Doctors' rejection of Streeting's offer vindicates NHS FightBack's call last week for a No vote.
Streeting moved not an inch to address the core demands of resident doctors. Pay restoration, secure training opportunities, and stable jobs for new graduates are ignored. Instead, resident doctors are presented with a fob-off: a promise to “ensure consistent implementation” of existing contractual entitlements; funding of mandatory Royal College membership, portfolio and exam fees; and an expansion of specialty training posts to 4,000 over three years.
These are not additional posts, but repurposed positions taken from locally employed doctors (LEDs), while 20,000 applicants were shut out this year alone. The offer includes divisive legislation to “prioritise” UK graduates over international medical graduates, which the BMA does not oppose.

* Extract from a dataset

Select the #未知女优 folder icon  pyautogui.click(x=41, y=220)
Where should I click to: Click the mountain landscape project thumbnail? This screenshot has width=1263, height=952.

Its purpose is to pit doctor against doctor and fracture unity.
The overwhelming rejection of Streeting’s deal is an indictment of the BMA Resident Doctors Committee (RDC), which had no basis for putting it before their members. RDC chair Dr Jack Fletcher had even admitted that there was nothing in the offer on pay or new jobs. Seeking a climbdown and knowing that to call off the strike would have been political suicide, the leadership hoped a snap poll would achieve the same result.
As soon as it was rejected, Fletcher immediately offered Streeting the RDC’s continued services. “This week’s strike is still entirely avoidable,” he declared, pledging to work with the health secretary to find a “credible offer.”
Yet again, the RDC is restricting the number of picket lines at hospitals this week to a bare minimum, just as they did in November and previously, with only 16 advertised by the BMA out of 700 hospitals in England. This isolates resident doctors from the wider support they could mobilise among NHS colleagues and the working class.
It underscores the need for the rank and file to take the dispute out of the hands of the BMA leadership. The fight of resident doctors must become the launch pad for united action by all NHS workers against Labour’s broader agenda of gutting social spending to pay for military rearmament and war.
The Starmer government is accelerating NHS privatisation, using waiting lists to justify expanded outsourcing, including £2.5 billion to private providers for an extra million treatments a year. Labour’s “10 Year Health Plan” revives the Private Finance Initiative in all but name, to construct 250 “Neighbourhood Health Centres” in partnership with the private sector.
Meanwhile, Labour has announced a US-driven drug pricing agreement draining £1–3 billion from NHS budgets over three years, which will result in more than 15,000 avoidable deaths annually. Yet pay restoration for resident doctors—costing just £1.7 billion—is dismissed as “unaffordable”.